Epicasia Vol. 2 is a catastrophic symphony—an opera of the soul in a world that has replaced sacred rites with credit scores and conscience with convenience. Dr. Jernail Singh Anand offers no easy redemption, but he does offer clarity. And in an age addicted to spectacle, clarity itself is a revolution.

This book should be read not as a sequel, but as a counter-testament: the last light before the temple gates are shut. In Anand, we meet the last epicist standing—a man who will not stop singing, even as the world forgets how to listen.

Anand The Last Lightkeeper

Older South Asian man with a beard, a deep burgundy turban, coat and suit and reading glasses and red bowtie seated in a chair.
Dr. Jernail S. Anand

In the quiver and digital dust of the age, where empires glitch and anthems fade, stands the Anand, lone upon the ruins’ crest,

a prophet unbent, a spirit unpressed.

His poems—cathedrals crumbled but full with heaven, carved with laughter, sorrow, and backbone, Geet rises as from a phoenix choir, songs unsongs, yet set afire.

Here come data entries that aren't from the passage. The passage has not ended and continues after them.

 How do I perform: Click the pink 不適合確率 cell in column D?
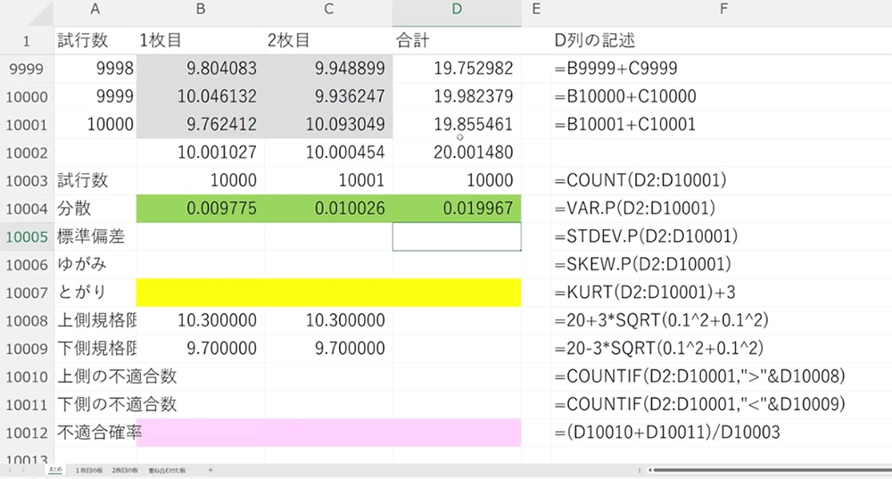coord(457,432)
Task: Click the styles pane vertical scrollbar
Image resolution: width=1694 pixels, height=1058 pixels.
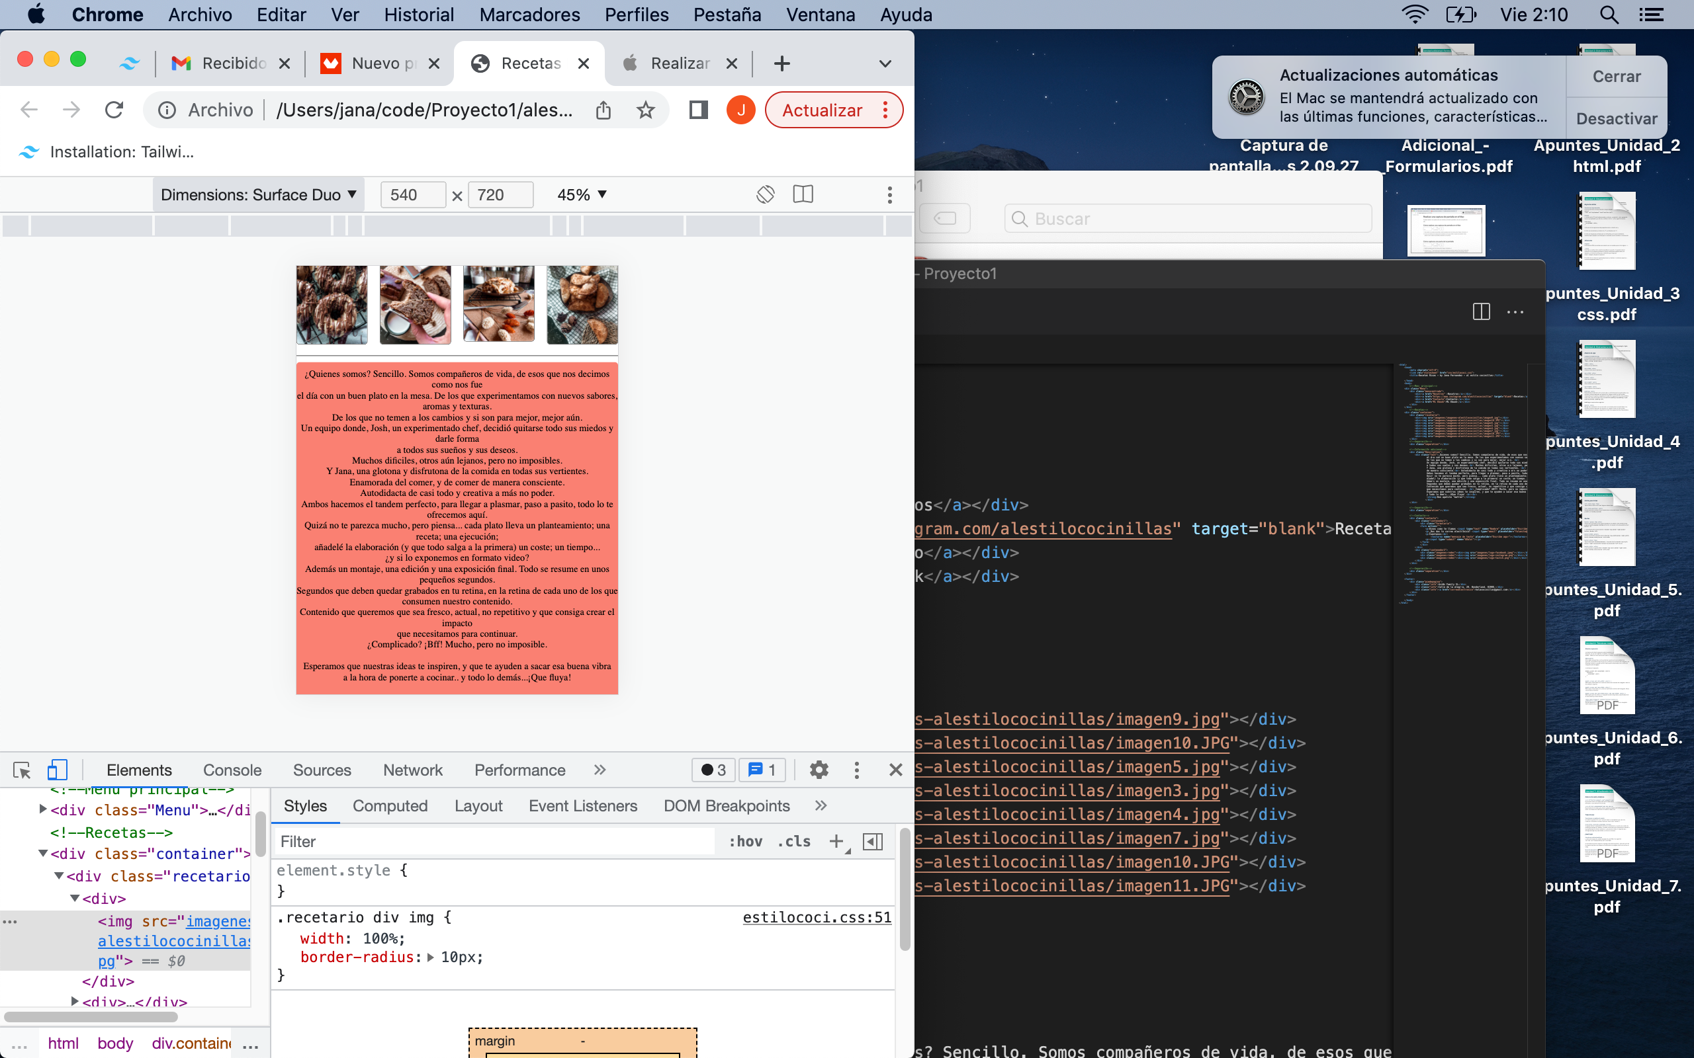Action: tap(904, 889)
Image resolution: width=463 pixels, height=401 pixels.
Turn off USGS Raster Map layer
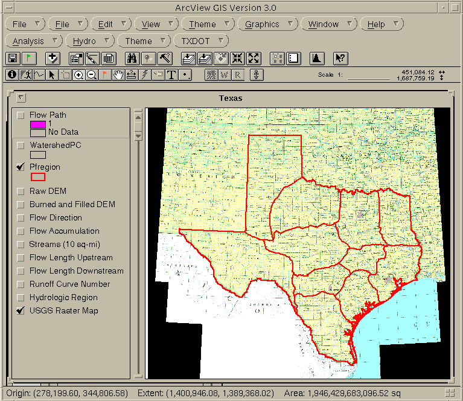click(x=21, y=311)
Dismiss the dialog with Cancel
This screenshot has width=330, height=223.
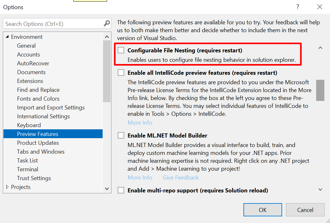pyautogui.click(x=305, y=209)
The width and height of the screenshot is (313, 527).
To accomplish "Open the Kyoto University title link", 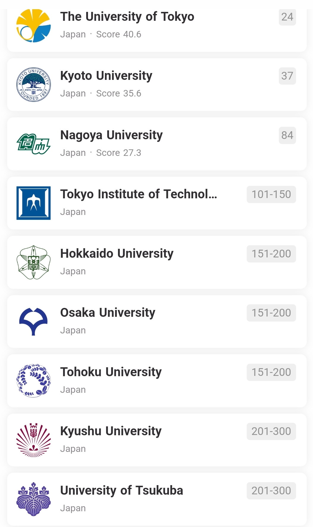I will point(106,76).
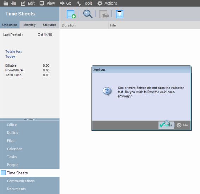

He does not talk in sandals but seismic verse, drags Socrates through traffic’s curse, unmasks the Devil in a statesman’s dress, Angels are falling and oracles are a mess.

He cries to Marlowe, Plato, Blake, not for solace, but for the stake. A mythmaker in post-epic frock, his dirges for humanity’s sad sack.

Marriage to him becomes the Faustian mask, education—a mill of empty bands, and love—is guillotined on the marble stand, his pen, a scalpel. His muse, our rage.

A stanza, light cracking glass, a canto, a sermon in easeful night, he sings not of victories but of fall, of dimming logos, of moral crawl.

Oh Anand! Lost flame’s guard, weeps Dante, hides his Milton name. You roar where silence raised the beast, and feast on truth when lies have feast.

Then sing the stanza, chaos let hear,— Anand is the place where all disappear. Not to grieve, but to re-create the song, one last epic, fierce and long.